China: Ambarella a Santa Clara, California-based developer of high-resolution video processing and computer vision semiconductors, and Momenta, an autonomous driving technology company based in Suzhou, China, today announced a collaborative HD mapping platform for autonomous vehicles. The combined solution leverages Ambarella’s CV22AQ CVflow computer vision system-on-chip (SoC) and Momenta’s deep learning algorithms to provide HD map solutions, including mapping, localization for autonomous vehicles, and map updates through crowdsourcing
“HD map is essential to autonomous driving systems. Ambarella’s CV22AQ CVflow computing platform has made it easier for Momenta to deploy and upgrade our HD map software and algorithm on embedded systems.
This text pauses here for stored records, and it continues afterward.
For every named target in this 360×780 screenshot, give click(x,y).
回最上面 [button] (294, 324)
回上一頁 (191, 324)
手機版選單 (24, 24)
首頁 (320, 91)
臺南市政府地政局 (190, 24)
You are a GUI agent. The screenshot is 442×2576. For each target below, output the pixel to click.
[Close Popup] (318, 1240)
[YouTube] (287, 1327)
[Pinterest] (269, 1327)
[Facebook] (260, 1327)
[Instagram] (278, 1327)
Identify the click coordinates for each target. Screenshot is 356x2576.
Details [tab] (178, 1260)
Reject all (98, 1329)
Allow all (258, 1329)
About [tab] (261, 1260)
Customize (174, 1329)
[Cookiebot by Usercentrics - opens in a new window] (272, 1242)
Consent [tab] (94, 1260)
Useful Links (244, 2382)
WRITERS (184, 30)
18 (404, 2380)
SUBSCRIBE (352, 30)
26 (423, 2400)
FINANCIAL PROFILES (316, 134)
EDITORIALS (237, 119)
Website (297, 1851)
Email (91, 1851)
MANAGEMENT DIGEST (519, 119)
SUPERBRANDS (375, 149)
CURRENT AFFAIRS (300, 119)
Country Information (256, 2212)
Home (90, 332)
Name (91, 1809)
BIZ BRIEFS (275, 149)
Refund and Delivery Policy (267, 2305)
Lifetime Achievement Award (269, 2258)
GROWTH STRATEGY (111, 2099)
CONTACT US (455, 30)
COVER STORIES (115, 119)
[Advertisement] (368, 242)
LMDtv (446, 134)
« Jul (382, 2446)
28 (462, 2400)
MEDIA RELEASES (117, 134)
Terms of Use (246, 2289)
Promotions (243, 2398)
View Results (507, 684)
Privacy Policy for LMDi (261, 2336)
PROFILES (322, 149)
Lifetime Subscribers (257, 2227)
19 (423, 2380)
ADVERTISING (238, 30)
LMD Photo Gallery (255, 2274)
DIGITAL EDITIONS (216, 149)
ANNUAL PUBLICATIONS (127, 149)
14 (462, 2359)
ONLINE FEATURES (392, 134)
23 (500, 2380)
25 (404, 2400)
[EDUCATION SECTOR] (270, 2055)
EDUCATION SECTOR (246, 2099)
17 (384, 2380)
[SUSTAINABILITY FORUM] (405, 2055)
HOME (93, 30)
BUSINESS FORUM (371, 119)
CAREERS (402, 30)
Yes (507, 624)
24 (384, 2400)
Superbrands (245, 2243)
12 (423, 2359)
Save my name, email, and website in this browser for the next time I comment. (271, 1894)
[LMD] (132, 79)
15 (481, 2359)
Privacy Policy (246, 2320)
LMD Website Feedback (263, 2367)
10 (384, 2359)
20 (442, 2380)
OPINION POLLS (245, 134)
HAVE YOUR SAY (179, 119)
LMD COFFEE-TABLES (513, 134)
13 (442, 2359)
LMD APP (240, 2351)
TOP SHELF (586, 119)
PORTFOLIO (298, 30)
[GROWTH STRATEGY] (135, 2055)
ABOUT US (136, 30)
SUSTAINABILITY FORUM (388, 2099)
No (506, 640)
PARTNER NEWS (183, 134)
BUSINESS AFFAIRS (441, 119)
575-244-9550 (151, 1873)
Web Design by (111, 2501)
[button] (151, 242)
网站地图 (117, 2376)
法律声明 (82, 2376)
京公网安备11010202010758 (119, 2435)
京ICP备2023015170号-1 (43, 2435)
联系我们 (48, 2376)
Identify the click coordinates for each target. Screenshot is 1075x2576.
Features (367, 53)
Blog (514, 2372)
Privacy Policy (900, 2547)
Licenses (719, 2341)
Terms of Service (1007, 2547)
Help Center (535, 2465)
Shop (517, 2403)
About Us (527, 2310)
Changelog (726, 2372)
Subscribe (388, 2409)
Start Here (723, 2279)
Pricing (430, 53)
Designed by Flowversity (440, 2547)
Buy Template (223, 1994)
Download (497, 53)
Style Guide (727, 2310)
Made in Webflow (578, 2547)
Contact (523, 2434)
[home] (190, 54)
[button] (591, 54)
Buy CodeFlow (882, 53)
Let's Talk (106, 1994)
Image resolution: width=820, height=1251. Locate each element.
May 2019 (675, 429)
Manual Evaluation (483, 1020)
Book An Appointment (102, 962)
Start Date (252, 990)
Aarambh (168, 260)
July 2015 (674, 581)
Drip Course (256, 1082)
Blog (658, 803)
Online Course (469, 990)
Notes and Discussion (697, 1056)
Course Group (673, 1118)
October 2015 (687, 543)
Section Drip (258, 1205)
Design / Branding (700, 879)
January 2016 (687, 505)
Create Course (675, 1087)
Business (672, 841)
Our HD map can automatically build maps, perform localization, and update through crowdsourcing,” said Xudong Cao, CEO of Momenta. “We look forward to continuing our work with Ambarella to deliver a wide range of autonomous driving software.”
“We are pleased to partner with Momenta to provide a powerful and open HD map platform,” said Fermi Wang, CEO of Ambarella. “The CV22AQ’s performance and advanced image processing help enable the full potential of Momenta’s advanced AI algorithms.”
Momenta’s vision-based HD semantic mapping solution is highly scalable and production-ready. Through crowdsourcing, the solution can create a closed feedback loop of big data, AI, and HD map updates. Based on localization, Momenta discovers changes in the map elements and provides frequent updates to the cloud.
The CV22AQ is manufactured in an advanced 10-nanometer process, providing the ultra-low power consumption required for the design of compact automotive systems. Its CVFlow architecture delivers real-time processing of up to 8 megapixel resolution video at 30 frames per second (fps) for high-precision deep learning based object recognition.
The CV22AQ’s high-performance image signal processor (ISP) delivers superior image quality in low-light environments, while high dynamic range (HDR) processing extracts more image detail in high-contrast scenes — further enhancing the system’s computer vision capabilities.
Using CV22AQ, Momenta is able to use a single monocular camera input to generate two separate video outputs, one for vision sensing (perception of lanes, traffic signs, and other objects), and another for feature point extraction for self-localization and mapping (SLAM) and optical flow algorithms.
Ambarella provides a complete set of tools to help customers easily port their neural networks to the CV22AQ SoC. Based on the tool chain, Momenta is able to quickly migrate deep learning perception models to embedded platforms and achieve an accurate output.